To Tip Or Not To Tip

October 16, 2023

A tip is defined as a bonus, a little extra, a bit extra, a present, a gift, a reward or an inducement.  About 25 years ago I lived in the United States (USA) for two years. In those days, if you went to a restaurant where you dined in, the unspoken role was that you left a tip of at least 10% of the bill. At that time, wait staff at restaurants were paid below the minimum wage at the time which was about $5.50 an hour, and that they were expected to make up the difference in tips. The result was that you would typically get really friendly waitstaff who were knowledgeable about the menu, quick to serve and who would ensure that your dining experience was pleasant.

Last month a work assignment had me back in the USA and we were eating out most evenings. I got schooled a good one at the university of character development. Tipping is no longer unspoken. It is blatant, in your face and, in some cases, forcefully added onto your bill. At one restaurant where three of us were eating, the bill for the food came to $108. Added to the bill was a gratuity of 18% or $19.44 and a food tax of $9.18 coming to a grand total of $136.62. At the bottom of the bill was a “Tip Guide” that stated 20% = $23.44, 22% = $25 and 25% = $29.30. I smiled. What was the point of the tip guide, if the restaurant had already decided, arbitrarily I might add, on how much tip to include in the bill? Our waitress at this restaurant had been flat, taking our orders perfunctorily and with a plastic smile that was dropped as soon as she turned on her heel to go to the kitchen.

Look, I have no issues tipping for good service. But I like to feel that it is a voluntary exercise, one that I do to thank and reward someone for exceptional service which I do often. Everywhere we went, the bottom of the menus and the food bills had tipping guides, with the minimum being 18% and the highest being 25%. You had an option to pay higher than the guide, at your own discretion. At one hotel room I stayed at, I found a sticker on the mirror with a bar code for guests to scan in order to tip the housekeeping team. This I thought was quite a useful gesture to appreciate the unseen service providers who kept our rooms clean daily. But I had to do some research on how the tipping culture had evolved. It turns out that it has statutory origins. Under USA federal law, the minimum wage for employees who also earn tips is $2.13 an hour while those who don’t earn tips should earn $7.25.

Quite simply, the US had legislatively shifted the onus of paying employees in bars and restaurants to consumers rather than to the establishment owners.  Each consumptive interaction in these establishments is a real time performance review of the staff, which concludes with a financially defined and payable rating. The beneficiaries of this arrangement are the establishment owners, as they are assured of self-motivated good service delivery from their waitstaff and bartenders.  It is a strange tripartite contract where the consumers become part of the remuneration contract.
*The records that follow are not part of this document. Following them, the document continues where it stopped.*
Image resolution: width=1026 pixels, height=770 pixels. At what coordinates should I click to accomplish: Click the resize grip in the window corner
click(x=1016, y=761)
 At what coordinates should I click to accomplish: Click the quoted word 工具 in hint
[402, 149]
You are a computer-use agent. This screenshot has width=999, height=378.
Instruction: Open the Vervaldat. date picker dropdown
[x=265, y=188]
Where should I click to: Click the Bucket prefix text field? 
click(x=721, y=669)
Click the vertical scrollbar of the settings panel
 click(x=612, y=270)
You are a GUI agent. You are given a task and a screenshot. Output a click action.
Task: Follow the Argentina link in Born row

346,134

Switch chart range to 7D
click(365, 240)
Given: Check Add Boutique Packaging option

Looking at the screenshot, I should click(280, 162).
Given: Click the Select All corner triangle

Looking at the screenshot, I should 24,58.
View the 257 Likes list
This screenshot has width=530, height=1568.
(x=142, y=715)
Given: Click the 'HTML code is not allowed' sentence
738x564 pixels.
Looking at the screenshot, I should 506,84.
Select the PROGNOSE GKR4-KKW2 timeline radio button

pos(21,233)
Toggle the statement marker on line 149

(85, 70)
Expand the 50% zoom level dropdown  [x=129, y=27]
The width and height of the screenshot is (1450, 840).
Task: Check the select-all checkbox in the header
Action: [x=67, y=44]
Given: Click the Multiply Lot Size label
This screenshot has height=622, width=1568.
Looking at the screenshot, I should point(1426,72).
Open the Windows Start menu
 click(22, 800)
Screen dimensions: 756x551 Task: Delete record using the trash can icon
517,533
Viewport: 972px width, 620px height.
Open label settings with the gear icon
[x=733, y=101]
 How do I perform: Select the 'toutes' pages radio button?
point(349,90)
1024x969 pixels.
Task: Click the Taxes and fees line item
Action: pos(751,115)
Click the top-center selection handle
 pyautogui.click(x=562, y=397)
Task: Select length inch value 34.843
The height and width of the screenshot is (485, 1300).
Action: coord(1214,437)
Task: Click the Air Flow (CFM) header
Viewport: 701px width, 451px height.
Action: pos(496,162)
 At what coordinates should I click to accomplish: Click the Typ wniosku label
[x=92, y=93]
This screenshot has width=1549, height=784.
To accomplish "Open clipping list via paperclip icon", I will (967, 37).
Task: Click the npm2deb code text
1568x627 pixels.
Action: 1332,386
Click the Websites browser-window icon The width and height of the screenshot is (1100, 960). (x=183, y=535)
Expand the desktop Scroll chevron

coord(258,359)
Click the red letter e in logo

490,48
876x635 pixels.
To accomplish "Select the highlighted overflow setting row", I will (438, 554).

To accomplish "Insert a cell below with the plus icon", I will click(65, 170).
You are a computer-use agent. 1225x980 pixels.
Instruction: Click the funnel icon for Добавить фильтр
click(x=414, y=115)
I dined with a Kenyan professional who had gone to school and then worked in the US for the last twenty years. As I wrinkled my nose at yet another bill that turned up with a recommended tip for the waiter, she laughed and said that as a student in Boston, she had worked at a high end restaurant at the city’s ocean front. At one particular Mother’s Day lunch, she had made $700 in tips alone. “Service with a smile” she said, chuckling. She had quickly learnt how to raise her service game by attending to the needs of diners quickly, being genuinely friendly and, she said with a wink, always praise the children to the mothers even if they are veritable brats!

As an East African native, this 18-25% tipping thing is a tough one to swallow especially when a restaurant takes the liberty of making payment of gratuity mandatory by including it in the bill. It left a bad taste in my mouth because we were made to specifically pay for sub-par service. It has also redefined my perception of what genuinely good service means. It is the one that comes from someone who wants to serve well because they care, rather than the one who has to serve well to survive.